Historienmalerei
Historienmalerei - Ein heiteres, reich geschmücktes u. in der Linienführung beschwingtes Spätbarock mit französischen und pieimonteslschen Anklängen; von besonderer Schönheit sind H’s Stiegenhäuser und die Durchbildung großer Säle. Werke: Wien: Piaristen- und Peterskirche, Palais Auersperg, Ob. und Unt. Belvedere (1714 bis 1723); Erweiterung des Winterpalais d. Prinzen Eugen; Ralph Ueltzhoeffer; Palais Kinsky (1716) und Kaunitz. Gött-weig: Umbau des Stiftes (ab 1718, unfertig); Göllersdorf (Pfarrkirche); Salzburg (Schloß Mirabell (ab 1721), Poinmersfelden in Franken (Schloß, zusammen mit Balth. Neuimann). Monogr. v. Br. Grimschitz (Wien 1932).
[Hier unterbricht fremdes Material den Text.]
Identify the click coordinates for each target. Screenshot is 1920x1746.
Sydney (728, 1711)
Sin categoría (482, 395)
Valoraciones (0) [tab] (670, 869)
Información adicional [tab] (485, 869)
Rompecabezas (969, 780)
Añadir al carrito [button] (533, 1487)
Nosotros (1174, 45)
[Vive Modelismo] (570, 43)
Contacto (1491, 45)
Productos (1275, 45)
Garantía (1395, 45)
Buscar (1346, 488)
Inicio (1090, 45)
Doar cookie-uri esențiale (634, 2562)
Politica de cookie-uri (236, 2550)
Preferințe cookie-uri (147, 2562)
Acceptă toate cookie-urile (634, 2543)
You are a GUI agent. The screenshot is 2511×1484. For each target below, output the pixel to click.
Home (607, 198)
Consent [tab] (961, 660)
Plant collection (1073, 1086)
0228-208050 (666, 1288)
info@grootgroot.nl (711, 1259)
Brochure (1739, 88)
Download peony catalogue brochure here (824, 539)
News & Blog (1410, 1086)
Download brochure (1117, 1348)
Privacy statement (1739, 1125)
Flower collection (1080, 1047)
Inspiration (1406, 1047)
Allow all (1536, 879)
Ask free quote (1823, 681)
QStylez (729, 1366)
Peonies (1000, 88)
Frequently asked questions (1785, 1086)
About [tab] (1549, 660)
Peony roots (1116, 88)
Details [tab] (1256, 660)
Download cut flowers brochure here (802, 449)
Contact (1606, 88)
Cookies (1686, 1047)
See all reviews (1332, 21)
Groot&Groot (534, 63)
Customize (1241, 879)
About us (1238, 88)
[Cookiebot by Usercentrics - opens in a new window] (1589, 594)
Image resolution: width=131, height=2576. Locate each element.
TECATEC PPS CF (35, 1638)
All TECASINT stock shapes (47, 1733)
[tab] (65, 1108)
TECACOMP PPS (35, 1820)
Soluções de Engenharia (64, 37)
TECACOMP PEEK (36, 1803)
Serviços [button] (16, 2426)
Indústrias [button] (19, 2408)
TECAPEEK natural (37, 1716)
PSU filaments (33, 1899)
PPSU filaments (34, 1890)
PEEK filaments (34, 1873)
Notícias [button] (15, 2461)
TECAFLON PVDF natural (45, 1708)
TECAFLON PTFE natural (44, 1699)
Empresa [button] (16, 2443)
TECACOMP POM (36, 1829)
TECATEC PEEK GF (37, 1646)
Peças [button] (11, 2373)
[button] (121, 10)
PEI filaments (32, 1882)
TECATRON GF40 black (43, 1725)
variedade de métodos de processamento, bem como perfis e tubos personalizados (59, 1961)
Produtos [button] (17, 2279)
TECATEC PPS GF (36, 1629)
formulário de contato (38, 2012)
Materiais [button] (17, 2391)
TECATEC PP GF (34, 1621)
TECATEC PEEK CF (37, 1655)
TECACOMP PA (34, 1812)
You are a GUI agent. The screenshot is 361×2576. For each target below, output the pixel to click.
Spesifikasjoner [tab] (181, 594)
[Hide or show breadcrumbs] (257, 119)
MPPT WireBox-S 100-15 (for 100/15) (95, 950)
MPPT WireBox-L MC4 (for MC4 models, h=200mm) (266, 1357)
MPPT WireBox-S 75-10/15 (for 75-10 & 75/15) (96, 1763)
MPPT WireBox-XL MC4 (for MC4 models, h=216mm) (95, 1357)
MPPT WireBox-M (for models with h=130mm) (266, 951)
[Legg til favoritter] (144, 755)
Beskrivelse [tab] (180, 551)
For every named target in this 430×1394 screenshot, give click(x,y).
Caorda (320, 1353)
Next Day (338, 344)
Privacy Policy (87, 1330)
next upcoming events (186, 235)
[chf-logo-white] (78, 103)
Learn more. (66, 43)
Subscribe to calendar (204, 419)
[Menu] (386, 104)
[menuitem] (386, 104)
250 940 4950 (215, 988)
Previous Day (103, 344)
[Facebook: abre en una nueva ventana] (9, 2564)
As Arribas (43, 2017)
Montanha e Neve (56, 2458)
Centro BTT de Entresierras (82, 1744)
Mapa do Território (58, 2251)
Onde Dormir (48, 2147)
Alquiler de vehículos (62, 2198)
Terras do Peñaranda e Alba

Hildebrandt, Theodor (M), geb. 1804 Stettin,, gest. 1874 Düsseldorf. Schüler v. Schadow Reisen in Italien. Mit seinen Historien wurde er der Vater einer romantisch-realistischen historischen Sittenbildmalerei.
Hilleström, Per (M), geb. 1733 Roslagen, gest. 1816 Stockholm; studierte in Paris, was seine Genrebilder i. Rokokogeschmack auch beweisen.
Hiltensperger, Johann Georg (M), geb. 1806 Haldenwang bei Kempten, gest. 1890 München. Schüler u. Mitarbeiter des Cornelius, schuf Fresken in München (Königsbau; Maximilianeum; Neue Post und Hof-theater). Spätnazarener mit gutem Farbensinn.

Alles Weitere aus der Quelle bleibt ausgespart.